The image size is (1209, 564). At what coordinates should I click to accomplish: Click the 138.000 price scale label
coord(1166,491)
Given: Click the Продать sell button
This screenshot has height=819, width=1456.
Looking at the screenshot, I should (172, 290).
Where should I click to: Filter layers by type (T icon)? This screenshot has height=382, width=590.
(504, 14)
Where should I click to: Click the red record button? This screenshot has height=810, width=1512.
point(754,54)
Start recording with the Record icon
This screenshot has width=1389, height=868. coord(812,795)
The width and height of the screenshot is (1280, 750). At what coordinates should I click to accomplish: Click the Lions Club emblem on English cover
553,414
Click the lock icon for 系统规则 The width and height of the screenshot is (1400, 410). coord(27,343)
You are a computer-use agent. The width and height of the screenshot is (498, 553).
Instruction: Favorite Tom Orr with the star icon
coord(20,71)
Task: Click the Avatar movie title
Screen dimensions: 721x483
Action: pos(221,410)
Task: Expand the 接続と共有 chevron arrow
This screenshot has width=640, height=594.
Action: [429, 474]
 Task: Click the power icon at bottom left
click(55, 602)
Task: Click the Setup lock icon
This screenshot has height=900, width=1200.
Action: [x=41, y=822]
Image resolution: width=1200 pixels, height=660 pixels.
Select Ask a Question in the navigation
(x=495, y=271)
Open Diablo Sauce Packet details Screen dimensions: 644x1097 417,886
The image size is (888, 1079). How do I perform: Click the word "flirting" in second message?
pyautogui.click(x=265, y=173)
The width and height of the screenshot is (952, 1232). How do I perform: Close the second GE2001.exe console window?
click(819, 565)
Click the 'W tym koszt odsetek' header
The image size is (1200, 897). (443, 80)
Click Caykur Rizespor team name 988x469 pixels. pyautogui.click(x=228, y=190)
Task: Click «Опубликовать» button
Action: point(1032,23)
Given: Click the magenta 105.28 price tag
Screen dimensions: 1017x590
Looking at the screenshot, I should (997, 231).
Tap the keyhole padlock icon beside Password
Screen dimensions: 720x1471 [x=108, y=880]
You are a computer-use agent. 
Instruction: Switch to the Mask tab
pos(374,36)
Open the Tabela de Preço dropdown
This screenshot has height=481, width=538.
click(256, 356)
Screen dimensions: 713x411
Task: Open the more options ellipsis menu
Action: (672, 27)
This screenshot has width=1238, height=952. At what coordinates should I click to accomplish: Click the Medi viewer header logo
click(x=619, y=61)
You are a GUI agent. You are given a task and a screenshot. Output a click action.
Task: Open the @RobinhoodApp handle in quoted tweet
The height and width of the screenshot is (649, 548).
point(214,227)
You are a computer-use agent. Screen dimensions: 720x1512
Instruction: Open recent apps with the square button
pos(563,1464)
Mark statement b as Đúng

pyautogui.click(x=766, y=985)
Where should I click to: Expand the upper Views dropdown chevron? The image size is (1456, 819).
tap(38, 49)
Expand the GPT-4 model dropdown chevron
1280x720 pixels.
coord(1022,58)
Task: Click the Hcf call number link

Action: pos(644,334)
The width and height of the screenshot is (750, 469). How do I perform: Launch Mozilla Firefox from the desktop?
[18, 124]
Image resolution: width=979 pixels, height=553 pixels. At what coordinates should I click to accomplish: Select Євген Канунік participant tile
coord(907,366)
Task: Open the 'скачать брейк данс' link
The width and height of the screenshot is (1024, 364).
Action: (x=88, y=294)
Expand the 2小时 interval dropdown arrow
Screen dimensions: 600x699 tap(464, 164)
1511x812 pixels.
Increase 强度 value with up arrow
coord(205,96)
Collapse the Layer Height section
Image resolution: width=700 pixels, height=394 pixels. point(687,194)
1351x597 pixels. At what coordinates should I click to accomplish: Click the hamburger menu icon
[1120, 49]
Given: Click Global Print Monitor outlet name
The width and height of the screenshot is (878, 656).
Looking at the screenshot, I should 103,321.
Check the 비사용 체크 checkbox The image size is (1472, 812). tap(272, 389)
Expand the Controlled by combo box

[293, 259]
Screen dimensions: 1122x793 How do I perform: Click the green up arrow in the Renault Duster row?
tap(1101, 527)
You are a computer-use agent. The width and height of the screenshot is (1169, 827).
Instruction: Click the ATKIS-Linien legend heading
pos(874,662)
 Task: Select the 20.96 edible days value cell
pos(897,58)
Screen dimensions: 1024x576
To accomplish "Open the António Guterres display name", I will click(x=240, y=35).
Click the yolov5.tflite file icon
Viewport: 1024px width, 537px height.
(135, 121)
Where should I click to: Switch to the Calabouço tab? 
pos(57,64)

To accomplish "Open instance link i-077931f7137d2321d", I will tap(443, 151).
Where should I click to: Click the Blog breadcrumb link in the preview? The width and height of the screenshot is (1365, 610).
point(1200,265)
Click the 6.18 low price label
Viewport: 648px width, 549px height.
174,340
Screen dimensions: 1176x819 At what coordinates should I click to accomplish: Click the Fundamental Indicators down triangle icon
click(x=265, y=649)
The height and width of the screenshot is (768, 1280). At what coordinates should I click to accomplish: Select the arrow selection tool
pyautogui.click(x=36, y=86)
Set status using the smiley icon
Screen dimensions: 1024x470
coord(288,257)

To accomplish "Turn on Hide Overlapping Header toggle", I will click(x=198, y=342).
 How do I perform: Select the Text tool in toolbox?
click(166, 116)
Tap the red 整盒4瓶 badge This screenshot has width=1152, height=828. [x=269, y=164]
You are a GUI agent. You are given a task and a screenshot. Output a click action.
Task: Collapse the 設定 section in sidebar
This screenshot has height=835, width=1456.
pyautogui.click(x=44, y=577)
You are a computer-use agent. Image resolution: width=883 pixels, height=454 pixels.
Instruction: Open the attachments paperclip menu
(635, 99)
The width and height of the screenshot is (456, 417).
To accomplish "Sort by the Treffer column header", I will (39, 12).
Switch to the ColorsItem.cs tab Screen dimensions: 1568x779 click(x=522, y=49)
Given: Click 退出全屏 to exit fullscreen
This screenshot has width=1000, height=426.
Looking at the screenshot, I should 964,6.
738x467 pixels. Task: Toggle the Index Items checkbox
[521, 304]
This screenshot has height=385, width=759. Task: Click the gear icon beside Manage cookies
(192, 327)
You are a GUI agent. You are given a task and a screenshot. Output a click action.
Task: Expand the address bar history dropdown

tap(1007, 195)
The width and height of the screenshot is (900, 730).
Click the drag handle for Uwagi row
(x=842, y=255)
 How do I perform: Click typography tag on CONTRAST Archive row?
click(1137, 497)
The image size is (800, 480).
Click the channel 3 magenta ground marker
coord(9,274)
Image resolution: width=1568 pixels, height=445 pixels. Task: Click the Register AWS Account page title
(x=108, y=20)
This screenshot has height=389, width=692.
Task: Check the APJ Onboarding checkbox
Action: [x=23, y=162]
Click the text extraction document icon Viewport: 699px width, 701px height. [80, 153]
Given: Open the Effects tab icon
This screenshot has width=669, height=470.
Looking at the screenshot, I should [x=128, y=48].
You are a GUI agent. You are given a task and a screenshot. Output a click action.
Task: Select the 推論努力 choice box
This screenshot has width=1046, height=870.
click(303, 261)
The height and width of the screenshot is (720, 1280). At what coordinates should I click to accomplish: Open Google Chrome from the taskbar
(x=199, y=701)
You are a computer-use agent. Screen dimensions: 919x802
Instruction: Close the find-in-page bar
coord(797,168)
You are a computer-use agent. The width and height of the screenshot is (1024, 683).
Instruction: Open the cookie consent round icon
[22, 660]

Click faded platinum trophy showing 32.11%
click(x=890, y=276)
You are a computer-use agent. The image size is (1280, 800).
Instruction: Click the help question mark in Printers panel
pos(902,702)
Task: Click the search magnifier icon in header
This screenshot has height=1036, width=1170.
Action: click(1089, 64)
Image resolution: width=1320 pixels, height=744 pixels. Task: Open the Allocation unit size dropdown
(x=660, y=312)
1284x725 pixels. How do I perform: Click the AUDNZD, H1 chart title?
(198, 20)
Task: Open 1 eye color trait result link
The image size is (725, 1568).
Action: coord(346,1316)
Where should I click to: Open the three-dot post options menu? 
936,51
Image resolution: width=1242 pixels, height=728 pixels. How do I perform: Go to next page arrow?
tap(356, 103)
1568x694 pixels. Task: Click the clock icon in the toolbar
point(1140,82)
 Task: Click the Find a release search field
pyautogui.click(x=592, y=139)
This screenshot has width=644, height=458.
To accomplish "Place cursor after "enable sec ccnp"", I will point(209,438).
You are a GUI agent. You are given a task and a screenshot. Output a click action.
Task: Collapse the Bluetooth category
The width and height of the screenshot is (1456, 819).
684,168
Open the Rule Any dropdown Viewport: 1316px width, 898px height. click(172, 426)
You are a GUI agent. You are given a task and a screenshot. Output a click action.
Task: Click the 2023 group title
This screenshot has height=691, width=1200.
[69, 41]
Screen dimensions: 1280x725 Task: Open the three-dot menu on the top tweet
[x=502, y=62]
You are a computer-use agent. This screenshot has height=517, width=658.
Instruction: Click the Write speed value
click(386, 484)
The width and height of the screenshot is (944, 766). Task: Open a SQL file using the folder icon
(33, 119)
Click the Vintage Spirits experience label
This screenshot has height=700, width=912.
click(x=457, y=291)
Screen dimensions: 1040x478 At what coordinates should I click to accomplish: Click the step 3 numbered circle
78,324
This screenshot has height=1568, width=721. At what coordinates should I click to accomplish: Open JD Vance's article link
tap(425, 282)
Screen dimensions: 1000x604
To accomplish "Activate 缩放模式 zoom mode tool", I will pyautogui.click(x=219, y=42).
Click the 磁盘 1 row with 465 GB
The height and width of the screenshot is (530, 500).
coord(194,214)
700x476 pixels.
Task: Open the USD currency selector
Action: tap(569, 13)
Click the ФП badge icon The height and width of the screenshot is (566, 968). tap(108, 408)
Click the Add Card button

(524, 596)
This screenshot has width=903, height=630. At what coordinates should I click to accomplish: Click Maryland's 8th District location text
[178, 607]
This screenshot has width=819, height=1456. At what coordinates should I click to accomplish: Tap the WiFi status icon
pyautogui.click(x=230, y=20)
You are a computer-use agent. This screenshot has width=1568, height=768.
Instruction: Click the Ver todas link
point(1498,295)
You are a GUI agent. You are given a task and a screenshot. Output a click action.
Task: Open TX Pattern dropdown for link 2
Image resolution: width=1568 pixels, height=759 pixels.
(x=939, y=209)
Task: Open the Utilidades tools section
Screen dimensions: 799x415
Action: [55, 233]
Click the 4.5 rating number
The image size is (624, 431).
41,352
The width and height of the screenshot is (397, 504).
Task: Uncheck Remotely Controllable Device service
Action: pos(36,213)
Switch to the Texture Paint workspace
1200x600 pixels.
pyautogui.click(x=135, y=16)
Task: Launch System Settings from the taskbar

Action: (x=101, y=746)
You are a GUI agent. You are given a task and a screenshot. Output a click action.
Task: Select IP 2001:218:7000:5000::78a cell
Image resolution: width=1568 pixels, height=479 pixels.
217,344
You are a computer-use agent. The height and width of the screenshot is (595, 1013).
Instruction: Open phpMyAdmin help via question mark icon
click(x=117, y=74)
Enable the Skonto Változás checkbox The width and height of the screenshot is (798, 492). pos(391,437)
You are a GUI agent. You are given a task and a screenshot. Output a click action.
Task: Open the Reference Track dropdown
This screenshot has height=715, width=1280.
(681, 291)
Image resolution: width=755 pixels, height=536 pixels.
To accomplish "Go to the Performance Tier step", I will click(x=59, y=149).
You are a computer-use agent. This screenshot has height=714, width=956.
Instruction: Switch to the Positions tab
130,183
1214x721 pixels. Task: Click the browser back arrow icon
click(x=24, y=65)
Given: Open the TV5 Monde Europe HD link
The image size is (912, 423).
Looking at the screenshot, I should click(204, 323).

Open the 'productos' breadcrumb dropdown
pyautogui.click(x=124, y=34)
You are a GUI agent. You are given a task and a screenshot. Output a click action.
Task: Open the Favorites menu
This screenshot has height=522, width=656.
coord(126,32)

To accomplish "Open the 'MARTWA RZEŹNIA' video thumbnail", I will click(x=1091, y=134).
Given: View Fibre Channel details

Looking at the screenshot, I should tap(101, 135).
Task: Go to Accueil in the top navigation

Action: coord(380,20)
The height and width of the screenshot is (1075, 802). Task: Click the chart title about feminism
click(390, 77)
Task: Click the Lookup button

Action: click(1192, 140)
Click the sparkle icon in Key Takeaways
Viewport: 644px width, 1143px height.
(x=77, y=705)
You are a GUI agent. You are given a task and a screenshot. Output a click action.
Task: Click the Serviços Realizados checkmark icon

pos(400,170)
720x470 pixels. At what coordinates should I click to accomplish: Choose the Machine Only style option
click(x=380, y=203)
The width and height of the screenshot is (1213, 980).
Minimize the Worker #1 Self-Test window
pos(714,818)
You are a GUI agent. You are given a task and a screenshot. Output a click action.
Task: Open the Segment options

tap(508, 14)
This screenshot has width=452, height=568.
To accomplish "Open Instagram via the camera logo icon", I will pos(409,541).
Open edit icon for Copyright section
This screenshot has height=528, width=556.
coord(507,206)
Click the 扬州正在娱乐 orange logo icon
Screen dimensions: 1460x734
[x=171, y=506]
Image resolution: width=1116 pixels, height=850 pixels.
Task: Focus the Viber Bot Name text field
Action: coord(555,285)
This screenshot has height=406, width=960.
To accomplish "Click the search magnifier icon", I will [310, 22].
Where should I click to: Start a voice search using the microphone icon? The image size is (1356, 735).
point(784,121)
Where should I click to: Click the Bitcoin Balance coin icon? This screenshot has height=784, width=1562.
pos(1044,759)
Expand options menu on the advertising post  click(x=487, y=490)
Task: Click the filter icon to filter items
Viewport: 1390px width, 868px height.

# # # #

**Problem details**. Where does the word "magnifier" appear in the listing above? Copy every line that holds it.

**Expected answer**.
Task: Click the search magnifier icon in header
To accomplish "Click the search magnifier icon", I will [310, 22].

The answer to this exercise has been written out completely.